En basant leurs calculs sur les différents scénarios de réchauffement climatique du Giec (groupe intergouvernemental d’experts sur le climat), les chercheurs aboutissent à plusieurs hypothèses. Si la température moyenne des zones arctiques augmentait de 2,5°C d’ici à 2040 (par rapport à la moyenne de la période 1985-2004), le permafrost relâcherait de 30 à 63 milliards de tonnes de carbone (CO2 et méthane confondus). Avec une augmentation de 7,5°C d’ici à 2100, on passerait à une quantité de 232 à 380 milliards de tonnes.

«Ces estimations sont de 1,7 à 5,2 fois plus importantes» que celles retenues par des études récentes. «Le sentiment des chercheurs est que les émissions futures seront beaucoup plus fortes que ce qu’indiquent les modèles. Car ces derniers, très difficiles à établir, ne représentent pas encore tous les processus liés à l’évolution du permafrost» précise Gerhard Krinner. Un projet européen baptisé Page21 vient d’ailleurs d’être lancé pour améliorer la représentation du permafrost dans les modèles du climat. «Il s’agit par exemple de mieux prendre en compte l’interaction entre la neige, la végétation et le sol», poursuit Gerhard Krinner.

Mais la plus grande inconnue porte aujourd’hui sur la quantité de méthane qui pourra être relâchée par rapport au dioxyde de carbone. Le groupe valide l’idée selon laquelle il s’agirait très majoritairement du CO2, le méthane ne devant représenter que 2,7% des émissions, quel que soit le scénario de réchauffement. «Mais cela reste une estimation très incertaine» reconnaît Gerhard Krinner. Il serait bien de ne pas la dépasser. En effet, le méthane ayant un potentiel de réchauffement 25 fois plus puissant que le CO2, les effets seraient dramatiques et risqueraient d’emballer le cercle infernal: les gaz à effet de serre déjà dans l’atmosphère causent le réchauffement climatique qui lui-même favorise la fonte du permafrost responsable à son tour d’un relargage supplémentaire de gaz à effet de serre…
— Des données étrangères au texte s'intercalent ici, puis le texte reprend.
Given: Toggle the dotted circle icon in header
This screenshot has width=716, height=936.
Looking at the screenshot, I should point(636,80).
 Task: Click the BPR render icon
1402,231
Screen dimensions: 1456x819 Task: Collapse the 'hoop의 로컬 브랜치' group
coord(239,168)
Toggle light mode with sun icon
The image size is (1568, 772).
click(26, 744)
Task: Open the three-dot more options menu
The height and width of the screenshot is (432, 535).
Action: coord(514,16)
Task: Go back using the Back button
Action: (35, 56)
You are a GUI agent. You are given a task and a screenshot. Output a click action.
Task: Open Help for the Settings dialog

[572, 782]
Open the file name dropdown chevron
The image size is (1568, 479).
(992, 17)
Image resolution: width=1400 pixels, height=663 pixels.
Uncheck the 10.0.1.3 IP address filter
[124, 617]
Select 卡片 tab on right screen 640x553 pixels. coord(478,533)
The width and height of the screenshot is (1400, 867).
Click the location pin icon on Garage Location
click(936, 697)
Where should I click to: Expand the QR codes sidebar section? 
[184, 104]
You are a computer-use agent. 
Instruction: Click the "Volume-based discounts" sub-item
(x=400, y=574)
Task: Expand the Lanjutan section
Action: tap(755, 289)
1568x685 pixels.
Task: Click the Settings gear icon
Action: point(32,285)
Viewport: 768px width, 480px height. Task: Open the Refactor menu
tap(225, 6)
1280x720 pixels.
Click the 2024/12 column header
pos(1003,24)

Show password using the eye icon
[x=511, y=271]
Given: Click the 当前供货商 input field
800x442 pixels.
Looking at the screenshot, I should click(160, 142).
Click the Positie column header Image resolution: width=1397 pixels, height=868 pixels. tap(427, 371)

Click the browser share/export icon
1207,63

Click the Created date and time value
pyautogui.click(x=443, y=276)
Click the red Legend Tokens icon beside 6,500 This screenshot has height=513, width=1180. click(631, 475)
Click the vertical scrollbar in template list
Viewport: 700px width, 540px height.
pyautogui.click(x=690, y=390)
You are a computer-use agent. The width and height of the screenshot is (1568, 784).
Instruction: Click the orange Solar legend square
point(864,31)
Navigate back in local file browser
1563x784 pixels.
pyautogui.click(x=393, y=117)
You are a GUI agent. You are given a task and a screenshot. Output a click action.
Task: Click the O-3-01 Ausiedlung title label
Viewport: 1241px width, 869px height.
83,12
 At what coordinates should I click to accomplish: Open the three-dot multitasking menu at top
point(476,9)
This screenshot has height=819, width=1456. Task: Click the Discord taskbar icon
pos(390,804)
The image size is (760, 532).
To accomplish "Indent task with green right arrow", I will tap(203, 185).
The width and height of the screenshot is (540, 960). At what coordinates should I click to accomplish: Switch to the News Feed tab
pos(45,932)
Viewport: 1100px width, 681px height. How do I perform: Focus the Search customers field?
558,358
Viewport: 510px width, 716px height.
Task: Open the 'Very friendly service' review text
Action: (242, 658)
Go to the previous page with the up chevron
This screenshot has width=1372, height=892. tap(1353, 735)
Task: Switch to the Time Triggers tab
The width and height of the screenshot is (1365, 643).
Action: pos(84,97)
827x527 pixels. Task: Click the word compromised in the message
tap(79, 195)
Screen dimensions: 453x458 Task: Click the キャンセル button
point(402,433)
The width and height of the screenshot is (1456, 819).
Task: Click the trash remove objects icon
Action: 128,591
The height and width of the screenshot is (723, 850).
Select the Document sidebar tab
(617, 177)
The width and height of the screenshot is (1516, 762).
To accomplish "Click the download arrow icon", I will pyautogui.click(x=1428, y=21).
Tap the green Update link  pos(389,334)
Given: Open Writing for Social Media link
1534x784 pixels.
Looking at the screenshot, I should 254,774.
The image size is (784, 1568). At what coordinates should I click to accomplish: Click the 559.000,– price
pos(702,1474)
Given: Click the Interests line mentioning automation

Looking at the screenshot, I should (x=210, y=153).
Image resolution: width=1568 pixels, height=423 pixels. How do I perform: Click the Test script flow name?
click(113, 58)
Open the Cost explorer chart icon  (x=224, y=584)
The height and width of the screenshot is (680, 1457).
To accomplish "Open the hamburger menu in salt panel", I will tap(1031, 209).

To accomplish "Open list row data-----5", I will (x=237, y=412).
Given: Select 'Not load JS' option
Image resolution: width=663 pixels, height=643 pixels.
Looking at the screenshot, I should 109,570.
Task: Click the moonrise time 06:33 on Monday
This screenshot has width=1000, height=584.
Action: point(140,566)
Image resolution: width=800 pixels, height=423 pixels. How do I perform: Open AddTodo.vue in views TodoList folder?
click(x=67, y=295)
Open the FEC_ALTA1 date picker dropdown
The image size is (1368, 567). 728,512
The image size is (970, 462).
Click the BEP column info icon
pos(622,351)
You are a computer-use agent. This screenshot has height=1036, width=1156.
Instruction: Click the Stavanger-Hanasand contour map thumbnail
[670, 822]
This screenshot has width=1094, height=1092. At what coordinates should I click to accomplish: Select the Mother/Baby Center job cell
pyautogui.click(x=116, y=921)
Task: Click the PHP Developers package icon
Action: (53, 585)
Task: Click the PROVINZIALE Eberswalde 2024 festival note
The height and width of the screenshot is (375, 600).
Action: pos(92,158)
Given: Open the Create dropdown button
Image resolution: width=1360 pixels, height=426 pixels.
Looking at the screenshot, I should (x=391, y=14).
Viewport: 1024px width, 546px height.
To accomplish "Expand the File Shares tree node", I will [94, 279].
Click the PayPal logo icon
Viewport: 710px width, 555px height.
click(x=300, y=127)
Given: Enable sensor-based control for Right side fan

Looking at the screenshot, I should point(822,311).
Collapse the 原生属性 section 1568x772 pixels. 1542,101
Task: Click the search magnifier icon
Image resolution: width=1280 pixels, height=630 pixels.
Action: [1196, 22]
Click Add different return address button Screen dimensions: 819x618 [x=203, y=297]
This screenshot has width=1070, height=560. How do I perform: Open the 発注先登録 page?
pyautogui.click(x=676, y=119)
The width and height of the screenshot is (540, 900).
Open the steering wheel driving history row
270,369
* CNRS et université Joseph-Fourier, Grenoble.

 

Commentaire

 

Les études montrent que le Permafrost referme d’importantes quantités de carbone. La hausse de la température qui accélère la fonte de la banquise inquiète donc fortement les scientifiques. Le dégel risque d’entraîner un rejet de quantités considérables de gaz à effet de serre, dans des quantités comparables à celles de la déforestation. La fonte est d’autant plus inquiétante qu’elle s’accompagne d’un rejet de méthane. Une étude a donc recueilli, sous forme de sondage, les travaux de nombreux scientifiques. Les résultats attestent de quantités retenues dans les sols arctiques quatre fois plus importantes que les rejets sur la période industrielle et deux fois plus importantes que le niveau actuelle. L’Homme comptait donc sur l’environnement pour sa survie mais ce dernier risque de se retourner contre lui de manière plus que proportionnelle. Ces estimations sont plus importantes que celles des études récentes et marquent un refus de l’affolement face à la situation climatique. Nous entrons dans un cercle vicieux, les gaz à effet de serre accélérant le réchauffement climatique, ces derniers entraînant une fonte du Permafrost, accentuant encore l’émission de gaz à effet de serre.